# [Given records]
--------------------

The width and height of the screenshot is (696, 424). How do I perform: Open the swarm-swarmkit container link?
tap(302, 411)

--------------------

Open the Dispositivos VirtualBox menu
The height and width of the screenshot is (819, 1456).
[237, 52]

--------------------

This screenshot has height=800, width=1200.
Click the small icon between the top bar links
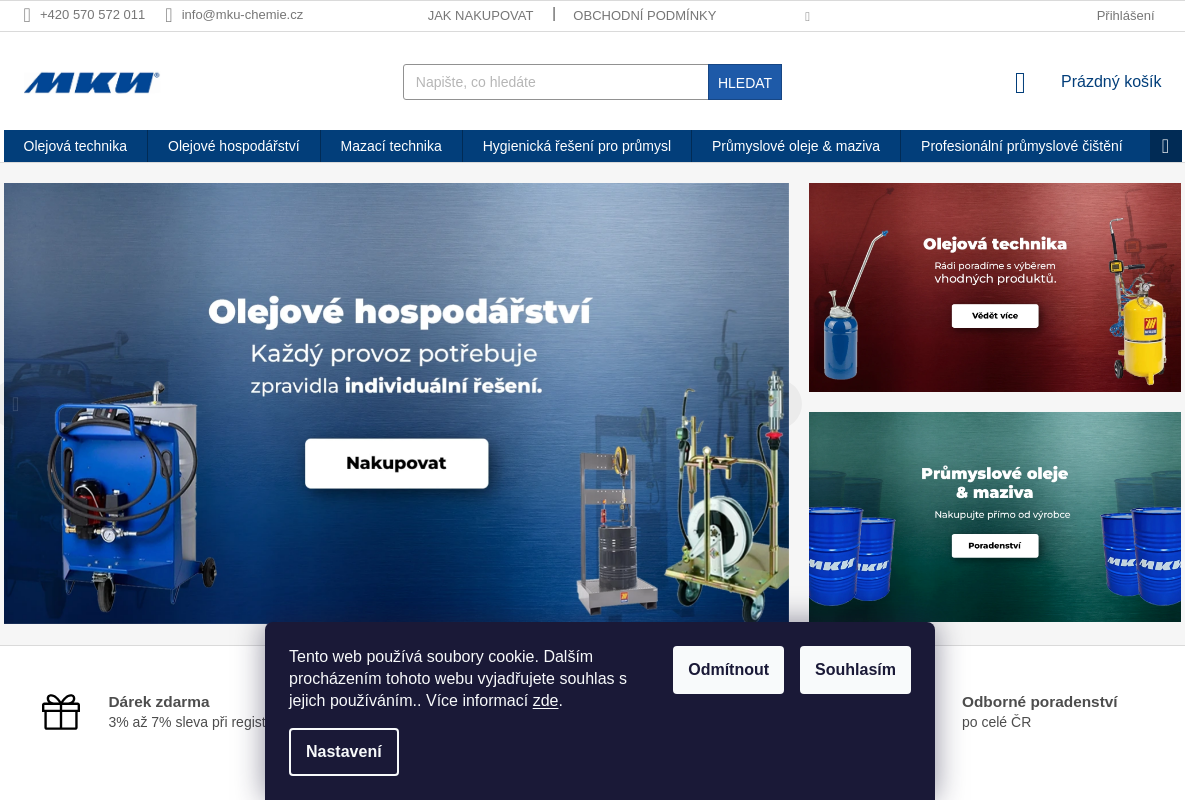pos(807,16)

--------------------

# [Objective]
Format the listing as a Markdown table with the columns Row and Text, one line per row. Begin at the line that has "This screenshot has height=800, width=1200." and stop after the line that has "pos(807,16)", skipping blank lines and leaving the pictures out.

# [Answer to the exercise]
| Row | Text |
|---|---|
| 1 | This screenshot has height=800, width=1200. |
| 2 | Click the small icon between the top bar links |
| 3 | pos(807,16) |